• [TASK DIRECTIONS] In full and without change, transcribe the records below.

Data items
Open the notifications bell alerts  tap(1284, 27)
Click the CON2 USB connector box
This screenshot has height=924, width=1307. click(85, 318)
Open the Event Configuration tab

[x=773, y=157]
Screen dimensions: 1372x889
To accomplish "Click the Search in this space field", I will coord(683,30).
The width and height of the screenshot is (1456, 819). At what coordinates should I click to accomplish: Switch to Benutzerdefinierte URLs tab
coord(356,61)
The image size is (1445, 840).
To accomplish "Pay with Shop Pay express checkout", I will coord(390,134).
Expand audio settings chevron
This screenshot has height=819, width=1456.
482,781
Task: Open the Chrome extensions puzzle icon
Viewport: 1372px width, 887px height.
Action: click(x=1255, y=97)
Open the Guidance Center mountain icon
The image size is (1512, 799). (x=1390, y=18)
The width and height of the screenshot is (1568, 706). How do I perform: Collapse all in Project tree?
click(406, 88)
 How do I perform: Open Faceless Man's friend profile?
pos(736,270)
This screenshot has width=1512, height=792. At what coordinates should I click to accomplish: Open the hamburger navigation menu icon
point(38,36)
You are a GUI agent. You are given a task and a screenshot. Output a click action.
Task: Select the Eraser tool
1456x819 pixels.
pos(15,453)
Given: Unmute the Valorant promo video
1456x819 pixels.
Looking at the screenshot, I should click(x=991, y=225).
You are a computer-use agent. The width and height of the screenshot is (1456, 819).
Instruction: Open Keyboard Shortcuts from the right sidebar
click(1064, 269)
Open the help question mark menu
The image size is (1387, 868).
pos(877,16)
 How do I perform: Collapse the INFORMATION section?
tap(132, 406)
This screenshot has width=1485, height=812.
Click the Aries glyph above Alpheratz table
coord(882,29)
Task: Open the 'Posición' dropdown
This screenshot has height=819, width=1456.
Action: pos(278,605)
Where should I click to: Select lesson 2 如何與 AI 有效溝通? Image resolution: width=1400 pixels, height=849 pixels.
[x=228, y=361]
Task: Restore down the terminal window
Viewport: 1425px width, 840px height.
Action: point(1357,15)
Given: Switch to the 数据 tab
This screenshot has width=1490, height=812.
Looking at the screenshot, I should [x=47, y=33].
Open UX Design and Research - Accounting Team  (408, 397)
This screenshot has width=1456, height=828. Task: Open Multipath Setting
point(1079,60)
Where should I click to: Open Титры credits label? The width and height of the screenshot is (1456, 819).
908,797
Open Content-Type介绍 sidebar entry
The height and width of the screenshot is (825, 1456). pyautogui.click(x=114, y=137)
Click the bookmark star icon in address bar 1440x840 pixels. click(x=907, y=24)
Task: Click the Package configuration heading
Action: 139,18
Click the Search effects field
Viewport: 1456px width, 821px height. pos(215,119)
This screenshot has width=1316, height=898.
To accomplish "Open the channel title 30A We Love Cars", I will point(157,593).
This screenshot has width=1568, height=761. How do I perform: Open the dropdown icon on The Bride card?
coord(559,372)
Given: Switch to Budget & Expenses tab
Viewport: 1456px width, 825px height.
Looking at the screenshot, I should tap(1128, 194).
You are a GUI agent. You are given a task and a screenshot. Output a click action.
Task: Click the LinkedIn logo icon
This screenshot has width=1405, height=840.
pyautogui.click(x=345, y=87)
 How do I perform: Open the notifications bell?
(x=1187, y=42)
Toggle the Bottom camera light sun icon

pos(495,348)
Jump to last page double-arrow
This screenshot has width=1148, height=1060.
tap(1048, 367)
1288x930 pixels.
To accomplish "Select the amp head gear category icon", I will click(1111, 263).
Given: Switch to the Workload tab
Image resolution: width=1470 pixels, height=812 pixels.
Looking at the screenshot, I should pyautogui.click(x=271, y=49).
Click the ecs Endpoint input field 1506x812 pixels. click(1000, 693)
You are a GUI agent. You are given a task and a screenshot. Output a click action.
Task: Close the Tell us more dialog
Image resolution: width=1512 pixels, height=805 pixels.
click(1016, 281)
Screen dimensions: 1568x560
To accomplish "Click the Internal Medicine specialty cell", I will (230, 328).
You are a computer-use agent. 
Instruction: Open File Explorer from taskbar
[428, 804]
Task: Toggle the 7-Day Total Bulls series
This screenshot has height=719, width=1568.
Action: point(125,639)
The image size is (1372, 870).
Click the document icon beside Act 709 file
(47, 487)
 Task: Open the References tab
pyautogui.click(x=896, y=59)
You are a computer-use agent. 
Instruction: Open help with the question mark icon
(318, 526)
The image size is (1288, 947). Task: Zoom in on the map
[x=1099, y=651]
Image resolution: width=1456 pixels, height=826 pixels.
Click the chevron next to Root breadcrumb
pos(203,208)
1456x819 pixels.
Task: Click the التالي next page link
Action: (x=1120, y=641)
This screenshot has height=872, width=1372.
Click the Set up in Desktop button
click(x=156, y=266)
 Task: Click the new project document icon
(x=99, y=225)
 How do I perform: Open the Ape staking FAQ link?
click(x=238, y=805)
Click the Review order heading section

• [FINISHED TASK]
Open the notifications bell alerts  tap(1284, 27)
Click the CON2 USB connector box
This screenshot has height=924, width=1307. click(85, 318)
Open the Event Configuration tab

[x=773, y=157]
Screen dimensions: 1372x889
To accomplish "Click the Search in this space field", I will coord(683,30).
The width and height of the screenshot is (1456, 819). At what coordinates should I click to accomplish: Switch to Benutzerdefinierte URLs tab
coord(356,61)
The image size is (1445, 840).
To accomplish "Pay with Shop Pay express checkout", I will coord(390,134).
Expand audio settings chevron
This screenshot has height=819, width=1456.
482,781
Task: Open the Chrome extensions puzzle icon
Viewport: 1372px width, 887px height.
Action: click(x=1255, y=97)
Open the Guidance Center mountain icon
The image size is (1512, 799). (x=1390, y=18)
The width and height of the screenshot is (1568, 706). How do I perform: Collapse all in Project tree?
click(406, 88)
 How do I perform: Open Faceless Man's friend profile?
pos(736,270)
This screenshot has width=1512, height=792. At what coordinates should I click to accomplish: Open the hamburger navigation menu icon
point(38,36)
You are a GUI agent. You are given a task and a screenshot. Output a click action.
Task: Select the Eraser tool
1456x819 pixels.
pos(15,453)
Given: Unmute the Valorant promo video
1456x819 pixels.
Looking at the screenshot, I should click(x=991, y=225).
You are a computer-use agent. The width and height of the screenshot is (1456, 819).
Instruction: Open Keyboard Shortcuts from the right sidebar
click(1064, 269)
Open the help question mark menu
The image size is (1387, 868).
pos(877,16)
 How do I perform: Collapse the INFORMATION section?
tap(132, 406)
This screenshot has width=1485, height=812.
Click the Aries glyph above Alpheratz table
coord(882,29)
Task: Open the 'Posición' dropdown
This screenshot has height=819, width=1456.
Action: pos(278,605)
Where should I click to: Select lesson 2 如何與 AI 有效溝通? Image resolution: width=1400 pixels, height=849 pixels.
[x=228, y=361]
Task: Restore down the terminal window
Viewport: 1425px width, 840px height.
Action: point(1357,15)
Given: Switch to the 数据 tab
This screenshot has width=1490, height=812.
Looking at the screenshot, I should [x=47, y=33].
Open UX Design and Research - Accounting Team  (408, 397)
This screenshot has width=1456, height=828. Task: Open Multipath Setting
point(1079,60)
Where should I click to: Open Титры credits label? The width and height of the screenshot is (1456, 819).
908,797
Open Content-Type介绍 sidebar entry
The height and width of the screenshot is (825, 1456). pyautogui.click(x=114, y=137)
Click the bookmark star icon in address bar 1440x840 pixels. click(x=907, y=24)
Task: Click the Package configuration heading
Action: 139,18
Click the Search effects field
Viewport: 1456px width, 821px height. pos(215,119)
This screenshot has width=1316, height=898.
To accomplish "Open the channel title 30A We Love Cars", I will point(157,593).
This screenshot has width=1568, height=761. How do I perform: Open the dropdown icon on The Bride card?
coord(559,372)
Given: Switch to Budget & Expenses tab
Viewport: 1456px width, 825px height.
Looking at the screenshot, I should tap(1128, 194).
You are a GUI agent. You are given a task and a screenshot. Output a click action.
Task: Click the LinkedIn logo icon
This screenshot has width=1405, height=840.
pyautogui.click(x=345, y=87)
 How do I perform: Open the notifications bell?
(x=1187, y=42)
Toggle the Bottom camera light sun icon

pos(495,348)
Jump to last page double-arrow
This screenshot has width=1148, height=1060.
tap(1048, 367)
1288x930 pixels.
To accomplish "Select the amp head gear category icon", I will click(1111, 263).
Given: Switch to the Workload tab
Image resolution: width=1470 pixels, height=812 pixels.
Looking at the screenshot, I should pyautogui.click(x=271, y=49).
Click the ecs Endpoint input field 1506x812 pixels. click(1000, 693)
You are a GUI agent. You are given a task and a screenshot. Output a click action.
Task: Close the Tell us more dialog
Image resolution: width=1512 pixels, height=805 pixels.
click(1016, 281)
Screen dimensions: 1568x560
To accomplish "Click the Internal Medicine specialty cell", I will (230, 328).
You are a computer-use agent. 
Instruction: Open File Explorer from taskbar
[428, 804]
Task: Toggle the 7-Day Total Bulls series
This screenshot has height=719, width=1568.
Action: point(125,639)
The image size is (1372, 870).
Click the document icon beside Act 709 file
(47, 487)
 Task: Open the References tab
pyautogui.click(x=896, y=59)
You are a computer-use agent. 
Instruction: Open help with the question mark icon
(318, 526)
The image size is (1288, 947). Task: Zoom in on the map
[x=1099, y=651]
Image resolution: width=1456 pixels, height=826 pixels.
Click the chevron next to Root breadcrumb
pos(203,208)
1456x819 pixels.
Task: Click the التالي next page link
Action: (x=1120, y=641)
This screenshot has height=872, width=1372.
Click the Set up in Desktop button
click(x=156, y=266)
 Task: Click the new project document icon
(x=99, y=225)
 How do I perform: Open the Ape staking FAQ link?
click(x=238, y=805)
Click the Review order heading section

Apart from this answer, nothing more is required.